• ML Spring
  • Posts
  • Understanding LoRA: Low-rank Adaption of Large Language Models

Understanding LoRA: Low-rank Adaption of Large Language Models

The most powerful technique for finetuning LLMs! 🚀

LoRA (Low-Rank Adaptation) is one of the most powerful techniques when it comes to Fine-Tuning Large Language Models(LLMs).

Today I’ll clearly explain:

  • What is Lora❓

  • How does it works ❓

  • Followed by a hands-on coding tutorial❗️

But before we do that, let's set the stage with a brief overview of Fine-Tuning.

Fine-Tuning: The Traditional approach

Fine-tuning is a well-established method in machine learning where a pre-trained model is further trained (or "fine-tuned") on a specific task. This approach leverages the general knowledge the model has learned during its initial training (often on a large and diverse dataset) and adapts it to a particular use case.

Here’s a typical representation of traditional Fine-Tuning 👇

A typical finetuning process

The Need for Parameter Efficiency

While fine-tuning is powerful, it comes with a significant drawback: resource intensity. Large models require substantial computational resources, not just for training but also for adapting to new tasks.

Finetuning in the manner described above becomes a very memory intensive task, as you need to hold all the weights W as well as the gradients of the loss (∂L/∂w) with respect to these weights (we need the gradients to update the original weights) during back propagation in your GPU memory. And we are taking about LLMs which have trainable parameters in range of 100 billions (GPT-3 has 175 billion trainable parameters).

This is where parameter efficient finetuning becomes very important, otherwise we can just forget about finetuning LLMs on consumer hardware.

Now I want you to think of an alternative representation of the finetuning process as shown below👇

We are setting stage for LoRA here, let’s say if we can only update ∆W without touching the original pre trained weights W (frozen/req_grads = False), it can save us a lot of GPU memory & that too if these updated weights are only a small fraction of the original W.

Enter LoRA: A Step-by-Step Explanation:

The LoRA paper came in 2021, and one of the key insights made by this paper was that, pre-trained models have a very low intrinsic dimension (low rank), which basically means that they can represented with matrices of much lower dimension.

(rank of a matrix represents the number on linearly independent rows or columns a matrix has)
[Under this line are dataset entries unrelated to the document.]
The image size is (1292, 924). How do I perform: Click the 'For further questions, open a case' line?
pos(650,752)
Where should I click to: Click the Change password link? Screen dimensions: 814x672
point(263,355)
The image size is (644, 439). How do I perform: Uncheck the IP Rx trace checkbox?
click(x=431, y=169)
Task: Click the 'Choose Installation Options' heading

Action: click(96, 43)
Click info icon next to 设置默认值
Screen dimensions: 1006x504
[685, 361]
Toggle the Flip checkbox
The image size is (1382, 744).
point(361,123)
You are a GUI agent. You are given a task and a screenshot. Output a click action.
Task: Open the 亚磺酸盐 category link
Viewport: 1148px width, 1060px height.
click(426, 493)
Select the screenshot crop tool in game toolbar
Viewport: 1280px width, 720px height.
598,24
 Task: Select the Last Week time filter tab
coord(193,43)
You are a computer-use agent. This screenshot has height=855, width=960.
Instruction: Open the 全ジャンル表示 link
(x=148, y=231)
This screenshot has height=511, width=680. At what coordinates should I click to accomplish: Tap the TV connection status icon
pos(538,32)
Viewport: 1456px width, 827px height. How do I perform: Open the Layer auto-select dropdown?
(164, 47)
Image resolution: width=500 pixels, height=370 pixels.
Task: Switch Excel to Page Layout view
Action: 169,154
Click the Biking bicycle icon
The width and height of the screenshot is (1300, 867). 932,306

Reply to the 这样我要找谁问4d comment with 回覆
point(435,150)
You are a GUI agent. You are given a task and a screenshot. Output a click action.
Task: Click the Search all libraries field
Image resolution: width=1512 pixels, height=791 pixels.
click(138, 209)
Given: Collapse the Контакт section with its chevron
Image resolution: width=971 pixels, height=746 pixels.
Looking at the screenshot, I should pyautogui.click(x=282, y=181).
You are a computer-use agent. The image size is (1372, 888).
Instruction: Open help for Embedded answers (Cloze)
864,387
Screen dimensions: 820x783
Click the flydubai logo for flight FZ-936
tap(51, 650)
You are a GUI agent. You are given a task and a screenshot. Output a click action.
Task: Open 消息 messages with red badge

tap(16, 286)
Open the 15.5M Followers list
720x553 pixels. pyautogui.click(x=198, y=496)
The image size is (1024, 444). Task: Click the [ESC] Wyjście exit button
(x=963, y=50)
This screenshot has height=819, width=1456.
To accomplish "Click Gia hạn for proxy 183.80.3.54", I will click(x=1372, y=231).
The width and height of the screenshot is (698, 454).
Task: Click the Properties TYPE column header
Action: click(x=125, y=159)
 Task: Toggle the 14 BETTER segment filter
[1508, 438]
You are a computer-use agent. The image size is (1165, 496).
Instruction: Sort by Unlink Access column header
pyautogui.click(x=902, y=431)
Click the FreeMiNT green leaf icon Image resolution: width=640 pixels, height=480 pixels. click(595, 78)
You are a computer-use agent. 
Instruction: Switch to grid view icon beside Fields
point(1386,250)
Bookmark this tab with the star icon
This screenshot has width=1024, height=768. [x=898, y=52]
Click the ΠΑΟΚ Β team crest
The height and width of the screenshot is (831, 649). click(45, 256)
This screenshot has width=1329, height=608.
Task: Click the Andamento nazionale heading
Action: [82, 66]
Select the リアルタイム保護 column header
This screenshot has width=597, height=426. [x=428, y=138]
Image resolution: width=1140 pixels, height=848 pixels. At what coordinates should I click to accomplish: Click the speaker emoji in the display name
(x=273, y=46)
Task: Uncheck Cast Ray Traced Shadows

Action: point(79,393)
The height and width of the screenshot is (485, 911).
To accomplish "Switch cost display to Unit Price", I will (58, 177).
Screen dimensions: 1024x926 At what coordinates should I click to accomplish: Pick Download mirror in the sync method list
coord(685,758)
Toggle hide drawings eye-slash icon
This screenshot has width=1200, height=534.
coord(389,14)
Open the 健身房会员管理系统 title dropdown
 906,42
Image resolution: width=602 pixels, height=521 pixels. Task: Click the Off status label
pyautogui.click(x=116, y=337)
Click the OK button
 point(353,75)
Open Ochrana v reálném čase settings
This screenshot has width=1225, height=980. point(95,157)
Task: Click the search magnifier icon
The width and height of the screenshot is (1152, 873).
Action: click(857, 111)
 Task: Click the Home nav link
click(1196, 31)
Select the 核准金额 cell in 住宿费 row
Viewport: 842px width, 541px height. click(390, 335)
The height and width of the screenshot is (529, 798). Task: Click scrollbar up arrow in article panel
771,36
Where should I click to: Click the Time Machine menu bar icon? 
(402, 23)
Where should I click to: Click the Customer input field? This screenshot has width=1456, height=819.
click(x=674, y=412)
And they say that during adaptation/fine-tuning ∆W (of dimension A*B) also has a low rank and can be decompose into two matrices WA (of dimension A*r) & WB (of dimension r*B), where r is the rank of matrix ∆W.

Check this out👇

Low rank decomposition

So, let’s say if ∆W has a dimension of 100×100 and a rank of just 5, then can decompose it to two matrices of dimension of 100×5 & 5×100, which essentially means that we bring down the number of trainable parameters from 10,000 to just 1000.

Now, r becomes your hyper-parameter during training, that we need to tune. The key point is that WA and WB can effectively represent ∆W while having a significantly lower rank and, therefore, fewer parameters to fine-tune.

This is how it looks now:

Diagram of LoRA

Fine-tuning using LoRA: A hands-on coding tutorial:

Without any further adieu let’s start out coding tutorial

(I have provided link to the colab notebook at the end)

  1. We start by installing all the dependencies:

    • bitsadnbytes: Enhances neural network training efficiency, especially for NLP, through optimized operations like 8-bit optimizers to reduce memory usage.

    • datasets: Part of the Hugging Face ecosystem, this library simplifies accessing and handling a wide range of ML and NLP datasets.

    • accelerate: Streamlines the training and deployment of ML models across various hardware (CPUs, GPUs, TPUs), optimizing performance aspects like mixed precision.

    • loralib: the python library for LoRA.

!pip install -q bitsandbytes datasets accelerate loralib
!pip install -q git+https://github.com/huggingface/peft.git git+https://github.com/huggingface/transformers.git
  1. Next we import all the necessary modules & load bigscience/bloom-560m model in float.16 precision & it’s tokenizer:

import os
os.environ["CUDA_VISIBLE_DEVICES"]="0"
import torch
import torch.nn as nn
import bitsandbytes as bnb
from transformers import AutoTokenizer, AutoConfig, AutoModelForCausalLM

model = AutoModelForCausalLM.from_pretrained(
    "bigscience/bloom-560m",
    torch_dtype=torch.float16,
    device_map='auto',
)

tokenizer = AutoTokenizer.from_pretrained("bigscience/tokenizer")
  1. Once the model is loaded we print model summary to understand what all layers are present in the model:

print(model)
  1. In this step we freeze model’s original parameters, by setting requires_grad to False. As we loaded the model weights in float 16 precision, we typecast it’s language model head (lm head) back to float 32 for numerical stability, as these outputs will be used for loss calculation:

for param in model.parameters():
  param.requires_grad = False  # freeze the model - train adapters later
  if param.ndim == 1:
    # cast the small parameters (e.g. layernorm) to fp32 for stability
    param.data = param.data.to(torch.float32)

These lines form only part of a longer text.